### Textabschnitt ###

Achtung! Thema des Textes ist der Verlust eines Kindes. Doch der Text birgt auch Hoffnung.
Der intrauterine Fruchttod (plötzlicher Kindstod im Mutterleib in der fortgeschrittenen Schwangerschaft) meiner erstgeborenen Tochter brach mir das Herz. Die unbändige Freude auf das Wunschkind, das unsere Familie ergänzen würde, wandelte sich in tiefe Trauer, das Gefühl des Verlassenseins, Kontrollvorlust und Ohnmacht. Mit dieser Fülle an zu verarbeitenden Emotionen war ich noch nie konfrontiert worden und auch mein Umfeld war überfordert von meinen Gefühlen. Natürlich waren zunächst alle schockiert, doch wenig später erwartete ich das Folgekind. Nun wäre es doch an der Zeit, sich auf dieses Kind zu freuen? Vielleicht war das andere ja gar nicht gesund und ist deshalb gestorben? (Es gab keine Hinweise auf eine Krankheit und der Grund des Todes wurde nie geklärt.) Außerdem schade ich doch bestimmt dem neuen Ankömmling im Mutterleib mit meinen tief verzweifelten Emotionen. Schwangere müssen doch wie auf Wolken schweben, oder? Diese Anforderungen konnte ich nicht erfüllen. Ich erlebte jede Facette meiner Trauer und ging durch jedes Gefühl. Ich wusste nicht, ob ich jemals wieder ein normales Leben führen können würde, manchmal verlor ich selbst den Glauben daran. Aber das Wunder geschah. Langsam – unerhört langsam – heilte mein Herz.

### Bereitgestelltes Material ###

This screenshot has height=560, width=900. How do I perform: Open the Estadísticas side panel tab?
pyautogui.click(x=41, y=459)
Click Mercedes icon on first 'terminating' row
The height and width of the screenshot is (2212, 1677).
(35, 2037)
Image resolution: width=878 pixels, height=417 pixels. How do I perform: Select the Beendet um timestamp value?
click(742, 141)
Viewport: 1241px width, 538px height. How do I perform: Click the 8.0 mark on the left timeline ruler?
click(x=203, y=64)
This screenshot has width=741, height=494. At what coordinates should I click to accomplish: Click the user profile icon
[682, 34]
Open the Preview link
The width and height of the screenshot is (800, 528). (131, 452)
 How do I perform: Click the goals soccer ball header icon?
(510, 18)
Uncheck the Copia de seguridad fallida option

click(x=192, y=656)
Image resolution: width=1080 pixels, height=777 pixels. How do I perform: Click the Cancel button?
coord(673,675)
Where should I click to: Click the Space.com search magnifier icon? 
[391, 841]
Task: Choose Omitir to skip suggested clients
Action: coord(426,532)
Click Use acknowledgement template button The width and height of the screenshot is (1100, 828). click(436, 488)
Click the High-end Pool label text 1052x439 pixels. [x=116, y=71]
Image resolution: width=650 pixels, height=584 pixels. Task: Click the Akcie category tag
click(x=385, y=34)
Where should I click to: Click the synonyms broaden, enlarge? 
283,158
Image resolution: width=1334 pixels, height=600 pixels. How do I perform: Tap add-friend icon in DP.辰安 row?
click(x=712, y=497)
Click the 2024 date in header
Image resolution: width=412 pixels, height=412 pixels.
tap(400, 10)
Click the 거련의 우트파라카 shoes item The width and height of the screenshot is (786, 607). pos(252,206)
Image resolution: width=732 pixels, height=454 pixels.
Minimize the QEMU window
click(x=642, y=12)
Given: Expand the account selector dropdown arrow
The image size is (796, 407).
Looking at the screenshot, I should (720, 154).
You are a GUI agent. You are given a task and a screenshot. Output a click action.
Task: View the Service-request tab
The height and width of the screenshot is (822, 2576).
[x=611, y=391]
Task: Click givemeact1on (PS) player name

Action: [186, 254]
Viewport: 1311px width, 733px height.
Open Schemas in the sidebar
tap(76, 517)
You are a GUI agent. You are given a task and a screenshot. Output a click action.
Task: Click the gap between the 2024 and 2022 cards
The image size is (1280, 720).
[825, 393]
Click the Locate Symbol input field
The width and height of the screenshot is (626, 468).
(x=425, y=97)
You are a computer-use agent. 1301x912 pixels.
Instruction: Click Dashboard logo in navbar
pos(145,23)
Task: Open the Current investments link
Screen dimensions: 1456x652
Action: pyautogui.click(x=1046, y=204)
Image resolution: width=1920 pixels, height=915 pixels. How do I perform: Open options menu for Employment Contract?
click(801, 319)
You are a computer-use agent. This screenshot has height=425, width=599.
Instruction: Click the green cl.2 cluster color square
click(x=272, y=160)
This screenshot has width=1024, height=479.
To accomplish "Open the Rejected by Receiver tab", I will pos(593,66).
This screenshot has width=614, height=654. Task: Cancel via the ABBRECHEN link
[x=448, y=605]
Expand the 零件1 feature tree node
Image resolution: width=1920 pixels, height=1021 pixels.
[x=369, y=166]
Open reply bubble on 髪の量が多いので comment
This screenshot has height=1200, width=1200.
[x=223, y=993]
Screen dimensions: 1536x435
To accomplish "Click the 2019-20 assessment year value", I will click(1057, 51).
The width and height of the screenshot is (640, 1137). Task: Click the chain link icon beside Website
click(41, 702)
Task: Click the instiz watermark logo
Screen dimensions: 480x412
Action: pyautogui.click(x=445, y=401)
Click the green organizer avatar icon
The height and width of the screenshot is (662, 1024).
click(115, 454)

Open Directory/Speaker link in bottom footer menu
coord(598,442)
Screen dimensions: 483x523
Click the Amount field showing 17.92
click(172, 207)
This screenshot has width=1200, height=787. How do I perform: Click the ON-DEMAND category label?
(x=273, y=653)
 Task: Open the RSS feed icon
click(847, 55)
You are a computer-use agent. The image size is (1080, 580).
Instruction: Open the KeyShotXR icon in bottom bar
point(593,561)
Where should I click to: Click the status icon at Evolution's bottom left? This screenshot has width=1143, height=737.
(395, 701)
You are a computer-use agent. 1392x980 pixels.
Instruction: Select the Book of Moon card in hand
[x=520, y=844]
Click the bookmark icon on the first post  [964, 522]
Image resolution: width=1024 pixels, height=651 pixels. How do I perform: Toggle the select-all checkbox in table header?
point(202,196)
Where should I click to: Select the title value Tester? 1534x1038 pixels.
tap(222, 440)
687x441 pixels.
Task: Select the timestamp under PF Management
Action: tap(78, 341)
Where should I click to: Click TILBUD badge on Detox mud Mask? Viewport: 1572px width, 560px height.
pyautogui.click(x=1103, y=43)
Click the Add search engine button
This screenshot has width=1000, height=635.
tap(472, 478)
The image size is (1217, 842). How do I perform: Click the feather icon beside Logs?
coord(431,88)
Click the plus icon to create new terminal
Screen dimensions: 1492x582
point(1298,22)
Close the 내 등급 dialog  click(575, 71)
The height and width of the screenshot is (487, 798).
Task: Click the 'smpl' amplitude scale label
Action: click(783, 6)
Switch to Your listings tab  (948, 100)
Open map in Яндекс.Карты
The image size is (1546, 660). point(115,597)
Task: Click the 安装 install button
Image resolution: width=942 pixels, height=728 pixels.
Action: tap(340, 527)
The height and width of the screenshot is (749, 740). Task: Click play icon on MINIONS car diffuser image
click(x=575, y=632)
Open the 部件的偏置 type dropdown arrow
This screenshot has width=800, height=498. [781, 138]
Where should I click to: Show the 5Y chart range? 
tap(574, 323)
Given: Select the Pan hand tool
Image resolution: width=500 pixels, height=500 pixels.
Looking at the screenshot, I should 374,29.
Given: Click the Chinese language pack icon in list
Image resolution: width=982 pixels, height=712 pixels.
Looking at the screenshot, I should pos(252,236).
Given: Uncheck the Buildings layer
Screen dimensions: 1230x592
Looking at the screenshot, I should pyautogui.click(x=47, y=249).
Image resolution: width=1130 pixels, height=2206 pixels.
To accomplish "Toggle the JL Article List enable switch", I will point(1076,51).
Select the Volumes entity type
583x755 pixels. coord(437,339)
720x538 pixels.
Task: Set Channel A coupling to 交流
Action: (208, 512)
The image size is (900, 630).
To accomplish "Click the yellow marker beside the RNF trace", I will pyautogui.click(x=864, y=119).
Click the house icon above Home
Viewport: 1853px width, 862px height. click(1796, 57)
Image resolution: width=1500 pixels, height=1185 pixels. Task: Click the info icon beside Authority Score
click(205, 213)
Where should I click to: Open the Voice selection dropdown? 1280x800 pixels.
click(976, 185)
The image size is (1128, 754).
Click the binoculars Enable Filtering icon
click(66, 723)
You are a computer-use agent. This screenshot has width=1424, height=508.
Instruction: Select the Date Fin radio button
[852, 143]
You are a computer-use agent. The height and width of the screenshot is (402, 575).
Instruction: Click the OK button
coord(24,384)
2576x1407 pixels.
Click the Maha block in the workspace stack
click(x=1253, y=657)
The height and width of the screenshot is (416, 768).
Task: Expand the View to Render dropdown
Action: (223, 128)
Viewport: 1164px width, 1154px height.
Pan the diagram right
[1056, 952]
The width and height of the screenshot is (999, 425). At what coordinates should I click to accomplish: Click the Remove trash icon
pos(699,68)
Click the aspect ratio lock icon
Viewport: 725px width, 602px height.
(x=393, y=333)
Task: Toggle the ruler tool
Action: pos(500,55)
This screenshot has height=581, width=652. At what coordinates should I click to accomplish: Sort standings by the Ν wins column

###

Arbeitsauftrag 1 ▸
Wurde der Grund für den Tod der erstgeborenen Tochter laut dem Textabschnitt jemals geklärt?
Arbeitsauftrag 2 ▸
Setzen Sie den Text über den Verlust der erstgeborenen Tochter nach seinem letzten Satz fort.

Antwort 1 ▸
Nein, der Grund des Todes wurde nie geklärt.

Antwort 2 ▸
Im Nachhinein analysiere ich, was zur Heilung meines Herzes beitragen konnte: Die einfache Frage nach meinem Gefühlszustand beispielsweise und das Aushalten meiner Antwort. Freunde, die von sich aus anboten, unser Grab zu gießen, während mein Mann und ich gemeinsam eine Reise wagten. Menschen, die uns einluden, obwohl ich nicht so fröhlich war, wie sie mich kennen gelernt hatten. Mein Mann, der meine Gefühlvielfalt ertrug und nie an unserer Ehe zweifelte, sondern sich als liebevoller Vater um unser gewünschtestes Folgekind kümmerte, wenn ich es nicht immer durchgehend konnte.
Viele Menschen in meinem Umfeld hatten natürlich Schwierigkeiten, die Dauer meiner Emotionen zu ertragen, wenn doch von außen betrachtet mein Wunsch nach einem Kind erfüllt worden war.
Also war ich selbst die, die ihre Trauer radikal annahm, die durch alle Gefühle ging. Denn irgendwo war da ein Funke von Hoffnung in mir, dass nach diesem finsteren Wald eine Lichtung erscheinen würde. Gleichzeitig entwickelte sich die Einsicht, dass ich diesen Weg gehen muss. Und es dauerte und ich lief und lief und war verzweifelt, aber ich erreichte die Lichtung. Natürlich bedeutet eine Lichtung kein freies sonniges Feld mit Blumen, sondern, dass noch mehr Wald durchschritten werden muss. Also ging ich weiter. Und das sonnige Feld kam!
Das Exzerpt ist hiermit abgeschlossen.